In the United States and Canada, the film was projected to gross $7–15 million from 3,050 theaters in its opening weekend. The film made $3.1 million on its first day, including $750,000 from Thursday night previews. It went on to debut to $8 million, finishing fourth at the box office. In its second weekend the film made $4.1 million, dropping 50% and finishing sixth.

===Critical response===
On Rotten Tomatoes, Stuber has an approval rating of 43% based on 229 reviews, with an average rating of . The website's critical consensus reads, "Though it makes a strong case for future collaborations between Kumail Nanjiani and Dave Bautista, Stuber fails to mesh its contrasting genres, settling for an overtly violent, mildly entertaining diversion that's far from a five-star ride." On Metacritic, the film has a weighted average score of 42 out of 100, based on 37 critics, indicating "mixed or average reviews". Audiences polled by CinemaScore gave the film an average grade of "B" on an A+ to F scale, while those at PostTrak gave it an average 3.5 out of 5 stars and a 51% "definite recommend".
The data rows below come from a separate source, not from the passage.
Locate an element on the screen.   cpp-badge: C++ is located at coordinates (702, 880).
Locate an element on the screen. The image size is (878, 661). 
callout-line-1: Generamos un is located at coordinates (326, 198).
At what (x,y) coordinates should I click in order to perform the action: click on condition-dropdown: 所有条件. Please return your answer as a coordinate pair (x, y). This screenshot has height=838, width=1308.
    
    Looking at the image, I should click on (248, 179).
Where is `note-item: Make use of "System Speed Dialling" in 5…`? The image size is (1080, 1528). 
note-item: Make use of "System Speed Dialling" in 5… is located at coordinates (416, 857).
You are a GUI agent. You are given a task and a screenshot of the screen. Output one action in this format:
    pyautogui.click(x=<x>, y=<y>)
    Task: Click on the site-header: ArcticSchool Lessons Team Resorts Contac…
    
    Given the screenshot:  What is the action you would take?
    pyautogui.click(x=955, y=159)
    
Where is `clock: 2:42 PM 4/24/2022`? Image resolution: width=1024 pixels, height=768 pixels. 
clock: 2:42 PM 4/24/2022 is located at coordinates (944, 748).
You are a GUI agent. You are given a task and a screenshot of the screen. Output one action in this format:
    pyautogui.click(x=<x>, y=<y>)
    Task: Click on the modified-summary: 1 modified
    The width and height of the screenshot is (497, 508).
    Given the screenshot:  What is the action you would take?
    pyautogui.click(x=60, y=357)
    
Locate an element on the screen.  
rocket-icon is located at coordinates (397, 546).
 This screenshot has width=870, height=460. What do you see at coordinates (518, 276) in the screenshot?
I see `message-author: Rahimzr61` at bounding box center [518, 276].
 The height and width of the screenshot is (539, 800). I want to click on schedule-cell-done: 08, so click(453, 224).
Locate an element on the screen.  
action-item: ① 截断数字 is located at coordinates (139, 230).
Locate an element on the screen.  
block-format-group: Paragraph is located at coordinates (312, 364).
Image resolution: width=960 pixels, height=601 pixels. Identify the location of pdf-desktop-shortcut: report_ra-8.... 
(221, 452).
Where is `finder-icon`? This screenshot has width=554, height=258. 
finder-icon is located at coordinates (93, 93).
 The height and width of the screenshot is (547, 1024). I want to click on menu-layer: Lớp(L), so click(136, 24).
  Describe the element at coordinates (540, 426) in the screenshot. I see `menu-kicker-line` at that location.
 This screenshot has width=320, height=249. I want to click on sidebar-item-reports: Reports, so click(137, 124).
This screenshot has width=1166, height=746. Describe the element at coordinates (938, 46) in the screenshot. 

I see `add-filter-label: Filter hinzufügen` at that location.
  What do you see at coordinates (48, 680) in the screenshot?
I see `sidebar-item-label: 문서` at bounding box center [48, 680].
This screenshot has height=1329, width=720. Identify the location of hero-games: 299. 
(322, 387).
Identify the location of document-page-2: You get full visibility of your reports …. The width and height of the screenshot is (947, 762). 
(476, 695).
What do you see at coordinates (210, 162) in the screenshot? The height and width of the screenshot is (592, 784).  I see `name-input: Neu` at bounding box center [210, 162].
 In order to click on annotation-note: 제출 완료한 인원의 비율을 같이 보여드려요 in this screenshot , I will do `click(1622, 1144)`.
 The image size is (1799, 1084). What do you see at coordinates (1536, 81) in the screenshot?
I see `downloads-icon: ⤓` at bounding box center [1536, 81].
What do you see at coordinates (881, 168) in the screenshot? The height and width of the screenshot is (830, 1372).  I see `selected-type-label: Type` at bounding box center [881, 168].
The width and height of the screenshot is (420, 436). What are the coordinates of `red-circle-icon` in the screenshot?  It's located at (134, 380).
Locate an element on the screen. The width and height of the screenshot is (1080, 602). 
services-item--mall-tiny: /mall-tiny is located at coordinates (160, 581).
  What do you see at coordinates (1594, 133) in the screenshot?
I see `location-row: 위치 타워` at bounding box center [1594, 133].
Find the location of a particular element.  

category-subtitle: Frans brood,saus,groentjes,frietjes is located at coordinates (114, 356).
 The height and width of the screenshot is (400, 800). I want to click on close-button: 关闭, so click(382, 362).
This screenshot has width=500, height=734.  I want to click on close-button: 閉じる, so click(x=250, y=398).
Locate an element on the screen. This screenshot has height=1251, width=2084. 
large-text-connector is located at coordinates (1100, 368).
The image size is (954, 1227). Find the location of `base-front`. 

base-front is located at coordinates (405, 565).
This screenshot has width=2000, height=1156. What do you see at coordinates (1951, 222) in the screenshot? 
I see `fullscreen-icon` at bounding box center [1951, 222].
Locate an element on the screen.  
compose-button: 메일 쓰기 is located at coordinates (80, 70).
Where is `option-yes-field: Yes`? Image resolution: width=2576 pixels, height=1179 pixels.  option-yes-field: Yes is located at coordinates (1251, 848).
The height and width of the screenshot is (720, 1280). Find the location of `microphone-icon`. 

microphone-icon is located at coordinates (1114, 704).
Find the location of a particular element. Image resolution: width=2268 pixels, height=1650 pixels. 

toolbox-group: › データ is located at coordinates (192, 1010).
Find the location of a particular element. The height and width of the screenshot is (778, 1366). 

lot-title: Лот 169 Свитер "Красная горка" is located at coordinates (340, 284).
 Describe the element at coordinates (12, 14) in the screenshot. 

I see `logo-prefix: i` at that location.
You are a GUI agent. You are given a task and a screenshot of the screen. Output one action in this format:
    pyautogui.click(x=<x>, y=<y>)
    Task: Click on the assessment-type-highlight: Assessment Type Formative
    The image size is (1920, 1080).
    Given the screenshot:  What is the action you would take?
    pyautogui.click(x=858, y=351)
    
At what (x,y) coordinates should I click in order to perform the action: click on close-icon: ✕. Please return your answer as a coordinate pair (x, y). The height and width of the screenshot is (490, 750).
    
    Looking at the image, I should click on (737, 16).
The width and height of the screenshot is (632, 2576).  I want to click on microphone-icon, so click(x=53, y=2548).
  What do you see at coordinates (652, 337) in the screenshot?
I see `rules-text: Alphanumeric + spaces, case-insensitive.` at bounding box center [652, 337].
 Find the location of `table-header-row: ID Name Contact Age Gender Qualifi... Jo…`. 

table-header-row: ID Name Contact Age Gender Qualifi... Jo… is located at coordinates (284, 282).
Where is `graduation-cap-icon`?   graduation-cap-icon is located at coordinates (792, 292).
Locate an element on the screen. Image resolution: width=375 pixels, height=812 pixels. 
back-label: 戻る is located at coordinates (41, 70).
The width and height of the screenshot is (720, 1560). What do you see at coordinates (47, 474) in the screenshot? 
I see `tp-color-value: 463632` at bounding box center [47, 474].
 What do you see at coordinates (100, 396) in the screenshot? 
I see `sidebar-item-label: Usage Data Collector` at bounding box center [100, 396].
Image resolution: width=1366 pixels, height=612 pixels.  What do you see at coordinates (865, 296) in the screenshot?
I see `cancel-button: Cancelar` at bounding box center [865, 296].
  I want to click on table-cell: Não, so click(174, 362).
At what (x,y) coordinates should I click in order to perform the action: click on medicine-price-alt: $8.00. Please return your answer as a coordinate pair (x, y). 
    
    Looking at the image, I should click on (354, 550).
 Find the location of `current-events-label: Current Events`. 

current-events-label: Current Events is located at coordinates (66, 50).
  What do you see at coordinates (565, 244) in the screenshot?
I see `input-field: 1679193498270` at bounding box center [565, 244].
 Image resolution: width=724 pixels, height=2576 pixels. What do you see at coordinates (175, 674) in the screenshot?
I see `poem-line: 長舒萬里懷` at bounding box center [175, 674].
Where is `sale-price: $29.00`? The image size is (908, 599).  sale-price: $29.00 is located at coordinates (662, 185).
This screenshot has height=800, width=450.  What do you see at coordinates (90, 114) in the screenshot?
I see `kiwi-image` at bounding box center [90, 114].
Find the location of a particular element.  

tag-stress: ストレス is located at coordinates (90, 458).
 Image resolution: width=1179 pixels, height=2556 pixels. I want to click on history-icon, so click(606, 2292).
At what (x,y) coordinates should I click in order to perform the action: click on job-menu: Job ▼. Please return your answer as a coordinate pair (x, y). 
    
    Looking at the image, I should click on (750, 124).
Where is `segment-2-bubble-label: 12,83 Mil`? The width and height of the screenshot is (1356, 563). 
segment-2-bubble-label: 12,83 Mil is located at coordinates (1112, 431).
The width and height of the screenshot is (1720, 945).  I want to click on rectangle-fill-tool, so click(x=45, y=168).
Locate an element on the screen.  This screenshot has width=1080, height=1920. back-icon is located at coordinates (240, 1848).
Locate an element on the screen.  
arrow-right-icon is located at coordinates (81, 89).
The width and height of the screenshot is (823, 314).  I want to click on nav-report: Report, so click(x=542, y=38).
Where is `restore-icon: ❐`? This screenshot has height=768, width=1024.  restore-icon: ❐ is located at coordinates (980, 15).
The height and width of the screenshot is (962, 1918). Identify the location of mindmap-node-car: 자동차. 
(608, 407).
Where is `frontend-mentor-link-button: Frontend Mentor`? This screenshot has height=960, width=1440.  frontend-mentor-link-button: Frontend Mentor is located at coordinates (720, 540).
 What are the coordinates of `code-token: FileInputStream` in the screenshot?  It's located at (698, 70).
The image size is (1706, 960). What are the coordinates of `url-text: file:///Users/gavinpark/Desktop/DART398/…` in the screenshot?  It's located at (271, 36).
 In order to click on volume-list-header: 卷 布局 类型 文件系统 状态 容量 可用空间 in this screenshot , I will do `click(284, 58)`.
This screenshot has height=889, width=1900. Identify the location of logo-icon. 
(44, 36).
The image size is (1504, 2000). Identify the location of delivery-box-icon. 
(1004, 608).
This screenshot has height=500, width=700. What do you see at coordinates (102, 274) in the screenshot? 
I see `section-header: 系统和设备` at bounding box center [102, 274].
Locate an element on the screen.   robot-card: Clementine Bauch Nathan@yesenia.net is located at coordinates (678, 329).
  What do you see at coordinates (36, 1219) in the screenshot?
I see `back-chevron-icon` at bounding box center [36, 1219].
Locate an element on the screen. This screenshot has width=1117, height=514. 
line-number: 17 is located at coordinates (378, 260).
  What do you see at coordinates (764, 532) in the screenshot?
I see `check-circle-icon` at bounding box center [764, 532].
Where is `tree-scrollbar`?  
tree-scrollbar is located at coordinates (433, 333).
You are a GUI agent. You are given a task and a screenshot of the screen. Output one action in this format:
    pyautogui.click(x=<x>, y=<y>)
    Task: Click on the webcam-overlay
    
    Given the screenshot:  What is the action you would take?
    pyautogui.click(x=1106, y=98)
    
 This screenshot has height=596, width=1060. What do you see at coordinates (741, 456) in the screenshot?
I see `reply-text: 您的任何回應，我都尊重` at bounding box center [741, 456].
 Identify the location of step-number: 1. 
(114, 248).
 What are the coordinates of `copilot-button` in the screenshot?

Peter Debruge of Variety gave the film a positive review and wrote: "It's both funny and familiar to see these two incredibly different personalities thrust together for what's meant to be a short ride."

Glenn Kenny, writing for RogerEbert.com, said "The only thing worse than hot garbage is elaborately lukewarm mediocrity, and for too much of its running time, the new comedy Stuber is just that." Simon Thompson of IGN wrote: "Stuber is an awkward, uneven action-comedy that never realizes its full potential. It squanders a good premise and an odd couple pairing with potential that could have delivered something special." A. A. Dowd of The A.V. Club gave the film a grade C−, calling it "a big waste of talent".